William Kentridge is known for his hand-drawn animations that evoke the quaint charms of the silent film era while unflinchingly observing the brutality of contemporary society, with many of his works drawing from the context of his native South Africa.

Internationally recognized as a leading contemporary artist, Kentridge was recently in Japan for the opening of his first comprehensive exhibition here, organized by the National Museum of Modern Art, Kyoto. The exhibition departs from other interpretations of Kentridge's work by giving equal weight to the political implications of the artist's subject matter and his formal investigation into what curator Shinji Kohmoto describes as "the mechanics of the modern way of seeing."

Taking a break from preparations for his Sept. 4 lecture-performance "I Am Not Me, The Horse is Not Mine," presented at Kyoto Kaikan Concert Hall in conjunction with the exhibition, Kentridge discussed his ideas and influences with the Japan Times.

This is your largest survey exhibition to date. What was it like working with the curatorial team?

+ + +

_Requests_.
- 1) Shorten the paragraph of the William Kentridge article that begins "Internationally recognized as a leading contemporary artist," keeping its main facts.
- 2) Carry on the William Kentridge article from its final line, the question about working with the curatorial team.

_Provided material_.

+ + +

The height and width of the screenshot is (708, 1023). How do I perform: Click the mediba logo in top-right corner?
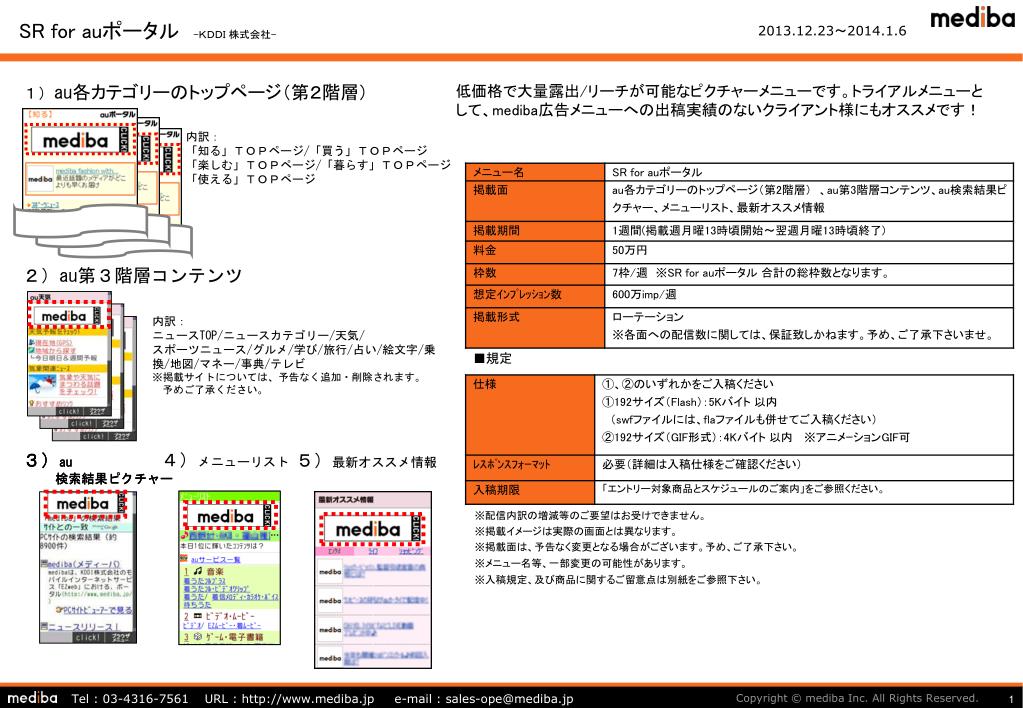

+ + +

_Answer set_.
- 1) Kentridge, a leading contemporary artist known worldwide, came to Japan for the opening of his first comprehensive exhibition there, organized by the National Museum of Modern Art, Kyoto. Unlike other interpretations of his work, the show gives equal weight to the political implications of his subject matter and to his formal investigation into what curator Shinji Kohmoto calls "the mechanics of the modern way of seeing."

- 2)
The lead curator Shinji Kohmoto and I met about 10 years ago and have been discussing an exhibition ever since. Shinji is one of the great curators. For example, the "9 Drawings for Projection" animations are being shown for the first time together on five screens in one room. That partly has to do with the confidence I have in Japanese technology. I felt that if anybody were going to find a way to separate the soundtracks and make it work on headsets, it would happen here. So I was open to Shinji's proposal of putting the animations in one room rather than in separate rooms or on one reel, which is how I would have done it. He has also emphasized a wide range of material. This is the only survey of my work to include the stereoscopic drawings and prints.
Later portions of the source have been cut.